# Module - Beautiful Soup (bs4)

Beautiful Soup is a library that makes it easy to scrape information from web pages. It sits atop an HTML or XML parser, providing Pythonic idioms for iterating, searching, and modifying the parse tree.

To install: pip install beautifulsoup4

In [1]:
from bs4 import BeautifulSoup as bs
import requests
import pandas as pd

In [2]:
# Sample HTML Data:

data = '''
<html>
    <head>
        <title>Web Scraping</title>
    </head>
    <body>
        <h1>Web Scraping</h1>
        <h2>web Scraping</h2>
        <h3>web Scraping</h3>

        <p>this is the session that will give the idea about collecting our own data</p>

        <ul class = 'test1', id = 'test1'>
            <li>python</li>
            <li>ml</li>
            <li>Dl</li>
            <li>NLP</li>
        </ul>
        
        <ul class = 'test2', id = 'test2'>
            <li>python</li>
            <li>ml</li>
            <li>Dl</li>
            <li>NLP</li>
        </ul>
        
        <ul class = 'test3', id = 'test3'>
            <li>python</li>
            <li>ml</li>
            <li>Dl</li>
            <li>NLP</li>
        </ul>

        <ol>
            <li>python</li>
            <li>ml</li>
            <li>Dl</li>
            <li>NLP</li>
        </ol>

        <table>
            <tr>
              <th>Company</th>
              <th>Contact</th>
              <th>Country</th>
            </tr>
            <tr>
              <td>Alfreds Futterkiste</td>
              <td>Maria Anders</td>
              <td>Germany</td>
            </tr>
            <tr>
              <td>Centro comercial Moctezuma</td>
              <td>Francisco Chang</td>
              <td>Mexico</td>
            </tr>
          </table>

    </body>
</html>
'''

In [3]:
# To view HTML content in Jupyter Notebook:

from IPython.core.display import display, HTML
display(HTML(data))

Company,Contact,Country
Alfreds Futterkiste,Maria Anders,Germany
Centro comercial Moctezuma,Francisco Chang,Mexico


In [4]:
soup = bs(data)
soup

<html>
<head>
<title>Web Scraping</title>
</head>
<body>
<h1>Web Scraping</h1>
<h2>web Scraping</h2>
<h3>web Scraping</h3>
<p>this is the session that will give the idea about collecting our own data</p>
<ul class="test1" id="test1">
<li>python</li>
<li>ml</li>
<li>Dl</li>
<li>NLP</li>
</ul>
<ul class="test2" id="test2">
<li>python</li>
<li>ml</li>
<li>Dl</li>
<li>NLP</li>
</ul>
<ul class="test3" id="test3">
<li>python</li>
<li>ml</li>
<li>Dl</li>
<li>NLP</li>
</ul>
<ol>
<li>python</li>
<li>ml</li>
<li>Dl</li>
<li>NLP</li>
</ol>
<table>
<tr>
<th>Company</th>
<th>Contact</th>
<th>Country</th>
</tr>
<tr>
<td>Alfreds Futterkiste</td>
<td>Maria Anders</td>
<td>Germany</td>
</tr>
<tr>
<td>Centro comercial Moctezuma</td>
<td>Francisco Chang</td>
<td>Mexico</td>
</tr>
</table>
</body>
</html>

# HTML Tags

HTML tags are like keywords which defines that how web browser will format and display the content. With the help of tags, a web browser can distinguish between an HTML content and a simple content. HTML tags contain three main parts: opening tag, content and closing tag. But some HTML tags are unclosed tags.

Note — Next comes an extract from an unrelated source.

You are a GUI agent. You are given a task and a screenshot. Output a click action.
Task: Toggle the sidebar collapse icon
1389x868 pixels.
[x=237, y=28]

When a web browser reads an HTML document, browser reads it from top to bottom and left to right. HTML tags are used to create HTML documents and render their properties. Each HTML tags have different properties.

An HTML file must have some essential tags so that web browser can differentiate between a simple text and HTML text. You can use as many tags you want as per your code requirement.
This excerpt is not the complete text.